As a piano major at West Chester University, he met Josie, a voice major with deep roots in the Brandywine (the Brintons, the Jacobs). They married, and he took a teaching position at the Settlement Music School in Philadelphia while Josie worked in local businesses.

With his summers free from teaching, Heyneker dabbled in millwork for extra money and found he liked working with his hands–perhaps not too surprising for a trained pianist. He also knew he could draw well and that he was, as he says, “mechanically minded.”

He started his own furniture shop in 1987. In addition to housing the workshops, the Heyneker building also serves as a fine lumber business–there are stacks of cherry, maple, black walnut and other furniture-grade woods–for the special needs of local builders and woodworkers.

“This is where Virginia Woodward built furniture after she left Woodward Farm,” Heyneker says, and he took up the tradition in the same space when
the well-known craftswoman retired.

“She’s been an inspiration to a lot of people,” he says.
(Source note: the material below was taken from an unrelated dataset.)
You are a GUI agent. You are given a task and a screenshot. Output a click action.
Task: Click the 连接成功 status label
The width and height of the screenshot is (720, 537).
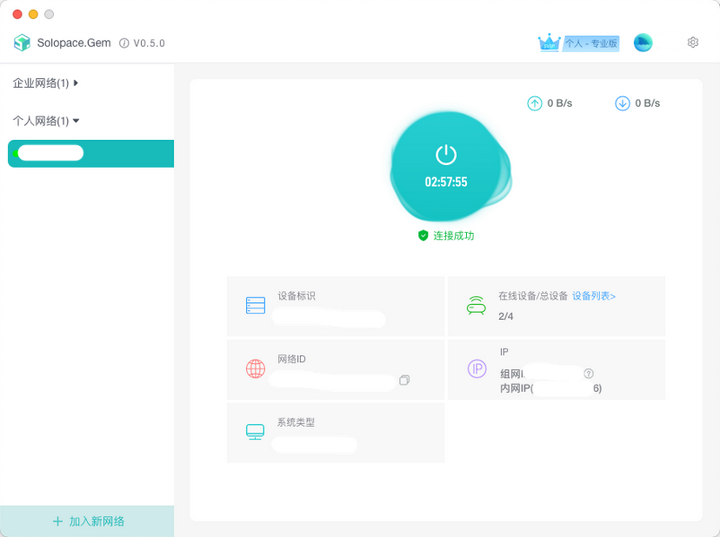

When visitors to the shop arrive, the first things they see are neatly lettered signs at the half dozen parking spaces that instruct them to “please leave your dog in the car.” The second things they see are two imposing German Shepherds sniffing outside their car door, more curious than foreboding, one eventually determines.

The main workshop is downstairs just off the office, a large, open room where Peter Beck and Jim Bradley work with the radio often tuned to rock music over the whine of machinery. “The millwork is pretty formulaic,” Heyneker says, “but carvings, repairs, and turnings are more difficult to predict.” He also says he is trying to “push the skill levels” of the two younger men in the dying art.

When Heyneker leaves the office to work on a piece, he puts on his long cowhide work apron and climbs to a smaller studio upstairs where he keeps the more specialized equipment, some of which he has restored, others jerry-rigged to perform other functions.

Most customers come to the shop referred by someone else and almost always with a project in mind–a piece of furniture, some cabinetry, architectural details, or wood paneling for a room. “We ask them to collect as many photos of the type of thing they have in mind as possible,” Heyneker says. Most projects are intended to look like something the customer has seen but wants to have personalized.

“We usually end up deciding on some sort of a composite,” Heyneker says, adding that most projects go through several sketches before he and the customer are satisfied. In some cases, he may actually make a “test” piece.

One client, for example, inherited adouble bed in the Jacobean style and wanted Heyneker to make a king-size version of it with matching bedside tables.The project not only required several sketches and a model, but Heyneker even made a new machine to build the bed– “a cross between a wood lathe and a machinist’s lathe,” he says. The type of wood he uses depends on a desired color, texture, or other qualities. He particularly loves creating with walnut.

About three quarters of Heyneker’s business consists of commissions for new pieces, with the other quarter repairs or restorations, sometimes for museum collections. “I only work on one piece at a time,” he says, “but I fill in with repair work around that, plus keep an eye on what the guys are doing.”

A large job such as wood-paneling a room can take up to two months, he says.

As each piece is a one-of-a-kind work, Heyneker signs them all, in pencil generally— his name, the client, the date, and any other information requested— but occasionally he will use a dremel or a knife. “Pencil is best, because it’s mineral, won’t fade, and you can shellac it,” he says.

Home is a nearby fixer-up farm where the Heynekers raise Percheron horses, chickens, and one Nubian goat. Woodworking is left behind at the shop.

Of course, neither has gotten very far away from their love of classical music. Josie is a soprano who still performs in Opera Delaware, and Van often accompanies her on the piano as she rehearses.

Does he ever perform as a pianist himself?

“Only behind closed doors,” replies the cabinetmaker with a grin. Walnut paneled ones, no doubt.